In Stockholm, November is the dark and dreary month of the year and the annual Stockholm Film festival is an occasion to circumvent the worst aspects of light deprivation. For me it's a chance to meet some of the international directors - I've been involved with the festival since it began in 1990 - and serves as a reminder of how effectively popular culture communicates national culture. Cinema is a powerful medium for experiencing cultures and highlighting cultural differences and conflicts from around the world. Here are some examples:
Iran - Afghanistan
In 'Heiran' first time feature film director, Shalizeh Arefpour, tells the story of an Iranian girl who falls in love with an Afghanistan boy. What begins as a simple love story develops into the social and political issues of the region - Afghanis are second class citizens in Iran, without legal recourse.

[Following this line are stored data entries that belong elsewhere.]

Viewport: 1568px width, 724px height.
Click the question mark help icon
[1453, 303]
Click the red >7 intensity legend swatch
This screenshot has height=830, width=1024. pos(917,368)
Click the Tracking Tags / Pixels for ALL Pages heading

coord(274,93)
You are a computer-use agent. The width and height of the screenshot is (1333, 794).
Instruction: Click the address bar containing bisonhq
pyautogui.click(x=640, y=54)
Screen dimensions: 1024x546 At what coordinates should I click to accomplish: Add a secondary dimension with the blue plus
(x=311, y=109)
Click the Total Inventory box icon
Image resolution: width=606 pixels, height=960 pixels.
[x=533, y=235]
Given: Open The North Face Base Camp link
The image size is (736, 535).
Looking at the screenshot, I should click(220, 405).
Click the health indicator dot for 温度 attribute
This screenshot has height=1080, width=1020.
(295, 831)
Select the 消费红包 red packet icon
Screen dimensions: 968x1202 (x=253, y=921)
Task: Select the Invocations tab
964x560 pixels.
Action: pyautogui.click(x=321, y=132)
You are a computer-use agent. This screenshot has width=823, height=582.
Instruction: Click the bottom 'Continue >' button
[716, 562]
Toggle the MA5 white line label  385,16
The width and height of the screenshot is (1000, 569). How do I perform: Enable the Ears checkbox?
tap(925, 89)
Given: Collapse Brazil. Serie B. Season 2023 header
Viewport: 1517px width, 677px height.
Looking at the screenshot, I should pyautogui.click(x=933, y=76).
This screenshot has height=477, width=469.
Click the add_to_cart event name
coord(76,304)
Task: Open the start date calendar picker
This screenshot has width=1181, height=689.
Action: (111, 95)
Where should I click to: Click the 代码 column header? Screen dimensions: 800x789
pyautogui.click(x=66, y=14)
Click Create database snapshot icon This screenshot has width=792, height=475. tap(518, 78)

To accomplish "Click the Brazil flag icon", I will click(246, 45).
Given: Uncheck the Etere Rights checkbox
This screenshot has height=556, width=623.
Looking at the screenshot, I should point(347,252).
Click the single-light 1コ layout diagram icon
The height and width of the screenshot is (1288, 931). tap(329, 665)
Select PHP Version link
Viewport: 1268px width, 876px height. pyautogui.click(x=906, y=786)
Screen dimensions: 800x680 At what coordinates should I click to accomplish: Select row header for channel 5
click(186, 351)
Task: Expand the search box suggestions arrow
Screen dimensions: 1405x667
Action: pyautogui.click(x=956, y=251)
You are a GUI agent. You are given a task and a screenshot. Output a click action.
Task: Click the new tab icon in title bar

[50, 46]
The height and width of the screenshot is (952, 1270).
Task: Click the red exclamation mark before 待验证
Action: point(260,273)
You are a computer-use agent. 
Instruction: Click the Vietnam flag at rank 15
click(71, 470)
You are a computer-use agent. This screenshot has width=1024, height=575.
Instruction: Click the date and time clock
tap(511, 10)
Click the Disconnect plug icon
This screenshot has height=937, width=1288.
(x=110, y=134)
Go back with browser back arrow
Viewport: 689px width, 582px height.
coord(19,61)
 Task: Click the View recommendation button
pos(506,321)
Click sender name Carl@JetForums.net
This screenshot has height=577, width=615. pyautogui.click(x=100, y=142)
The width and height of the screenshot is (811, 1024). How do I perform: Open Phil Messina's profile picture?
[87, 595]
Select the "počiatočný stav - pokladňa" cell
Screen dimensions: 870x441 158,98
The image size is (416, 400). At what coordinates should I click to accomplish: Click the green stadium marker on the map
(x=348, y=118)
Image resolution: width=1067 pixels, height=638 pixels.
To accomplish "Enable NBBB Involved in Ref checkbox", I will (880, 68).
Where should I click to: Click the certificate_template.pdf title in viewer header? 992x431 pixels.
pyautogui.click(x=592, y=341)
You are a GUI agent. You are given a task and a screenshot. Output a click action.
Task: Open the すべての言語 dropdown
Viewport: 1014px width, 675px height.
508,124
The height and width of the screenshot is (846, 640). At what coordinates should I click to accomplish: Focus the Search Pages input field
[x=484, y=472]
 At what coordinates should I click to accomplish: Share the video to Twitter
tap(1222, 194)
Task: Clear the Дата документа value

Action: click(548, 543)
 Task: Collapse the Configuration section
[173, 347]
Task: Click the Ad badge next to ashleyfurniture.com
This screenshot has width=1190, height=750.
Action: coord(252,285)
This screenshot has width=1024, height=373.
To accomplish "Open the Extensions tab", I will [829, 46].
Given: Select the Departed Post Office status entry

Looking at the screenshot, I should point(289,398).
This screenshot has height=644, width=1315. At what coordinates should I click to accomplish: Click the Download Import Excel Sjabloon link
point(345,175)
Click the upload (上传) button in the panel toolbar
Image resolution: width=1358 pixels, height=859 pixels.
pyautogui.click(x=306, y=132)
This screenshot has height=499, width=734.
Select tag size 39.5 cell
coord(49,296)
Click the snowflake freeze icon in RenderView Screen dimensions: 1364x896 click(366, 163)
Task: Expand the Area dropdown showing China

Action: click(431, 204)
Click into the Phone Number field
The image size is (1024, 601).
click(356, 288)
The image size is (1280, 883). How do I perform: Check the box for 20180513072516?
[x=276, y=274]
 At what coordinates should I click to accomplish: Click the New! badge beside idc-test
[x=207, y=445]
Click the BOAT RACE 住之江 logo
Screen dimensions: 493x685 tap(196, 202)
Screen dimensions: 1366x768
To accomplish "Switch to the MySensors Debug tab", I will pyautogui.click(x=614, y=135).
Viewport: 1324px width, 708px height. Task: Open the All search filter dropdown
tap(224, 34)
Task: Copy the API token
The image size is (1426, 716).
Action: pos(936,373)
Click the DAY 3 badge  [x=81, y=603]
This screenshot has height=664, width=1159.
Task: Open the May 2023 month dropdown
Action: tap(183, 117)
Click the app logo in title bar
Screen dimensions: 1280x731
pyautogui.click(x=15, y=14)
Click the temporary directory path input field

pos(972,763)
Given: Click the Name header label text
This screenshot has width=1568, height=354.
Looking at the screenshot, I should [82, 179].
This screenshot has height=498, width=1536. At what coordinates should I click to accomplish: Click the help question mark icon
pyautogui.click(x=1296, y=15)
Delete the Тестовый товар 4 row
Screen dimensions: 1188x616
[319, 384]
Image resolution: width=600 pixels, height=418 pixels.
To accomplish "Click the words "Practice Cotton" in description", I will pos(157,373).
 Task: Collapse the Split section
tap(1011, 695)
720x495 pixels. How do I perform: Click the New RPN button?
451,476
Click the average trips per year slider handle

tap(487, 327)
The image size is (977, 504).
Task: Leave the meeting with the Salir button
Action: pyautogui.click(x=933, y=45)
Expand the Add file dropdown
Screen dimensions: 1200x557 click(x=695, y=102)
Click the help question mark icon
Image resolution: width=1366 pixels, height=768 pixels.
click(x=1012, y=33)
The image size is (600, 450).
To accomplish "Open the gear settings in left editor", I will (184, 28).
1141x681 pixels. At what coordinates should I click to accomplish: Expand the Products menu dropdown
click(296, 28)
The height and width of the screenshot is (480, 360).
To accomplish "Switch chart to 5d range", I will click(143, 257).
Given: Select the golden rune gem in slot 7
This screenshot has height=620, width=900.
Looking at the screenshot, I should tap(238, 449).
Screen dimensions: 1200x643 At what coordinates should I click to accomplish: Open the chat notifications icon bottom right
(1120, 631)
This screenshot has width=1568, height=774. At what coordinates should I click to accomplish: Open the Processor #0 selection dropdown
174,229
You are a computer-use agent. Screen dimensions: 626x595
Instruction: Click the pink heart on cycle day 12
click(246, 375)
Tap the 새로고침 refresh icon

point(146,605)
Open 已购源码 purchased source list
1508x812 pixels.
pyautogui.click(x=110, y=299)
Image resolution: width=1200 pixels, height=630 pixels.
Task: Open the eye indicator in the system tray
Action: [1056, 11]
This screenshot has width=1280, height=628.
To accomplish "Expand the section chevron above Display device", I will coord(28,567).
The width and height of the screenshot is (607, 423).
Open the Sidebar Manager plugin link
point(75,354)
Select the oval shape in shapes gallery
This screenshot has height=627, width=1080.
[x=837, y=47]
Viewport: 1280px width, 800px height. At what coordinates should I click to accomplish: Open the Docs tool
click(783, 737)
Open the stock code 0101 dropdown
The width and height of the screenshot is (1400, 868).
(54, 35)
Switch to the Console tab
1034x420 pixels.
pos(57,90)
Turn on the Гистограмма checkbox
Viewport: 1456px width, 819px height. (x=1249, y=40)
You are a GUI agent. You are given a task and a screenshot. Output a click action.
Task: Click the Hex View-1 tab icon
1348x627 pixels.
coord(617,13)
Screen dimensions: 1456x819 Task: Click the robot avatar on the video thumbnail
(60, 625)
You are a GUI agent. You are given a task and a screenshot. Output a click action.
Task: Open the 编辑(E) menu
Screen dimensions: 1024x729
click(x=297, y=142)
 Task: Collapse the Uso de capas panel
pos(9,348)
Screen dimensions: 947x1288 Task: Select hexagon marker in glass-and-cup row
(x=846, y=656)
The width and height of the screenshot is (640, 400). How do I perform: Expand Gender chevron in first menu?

Border Lands of the Caspian
Young Iranian director Babak Jalali, now living in London, returns to the region of his childhood, the barren steppes of the frontier lands where Iran borders on the Caspian Sea. 'Frontier Blues' follows the fate of four itinerant men in a region populated by Kazakhs, Persians, Turkmen and Russians. In the words of one of the characters it is 'a land of heartbreaks and tractors.'

Russia
At last year's festival Russian director Andrei Konchalovsky presented his film Gloss. Konchalovsky directed the superb 'Siberiada' in the 1980s - an epic film along the lines of the Hollywood Cinerama film 'How The West Was Won', about the settlement of this vast Russian region.

China
Between film screenings I find myself immersed in the latest novel of Chinese writer Qiu Xiaolong author of the Inspector Chen series - also rumoured to being prepared for film adaptation. The novels are set in Shanghai and provide some fascinating insights into the new China and the ongoing conflicts of an emerging consumerist society and the traditions and political echoes of the past.

Sweden
Strolling around Stockholm's Södermalm one cold November afternoon (one week ago to be precise) I came across two tour groups within just a couple of hours. Tourists in November is in itself an oddity, and in Södermalm, Stockholm's Bohemian quarter, more odd still.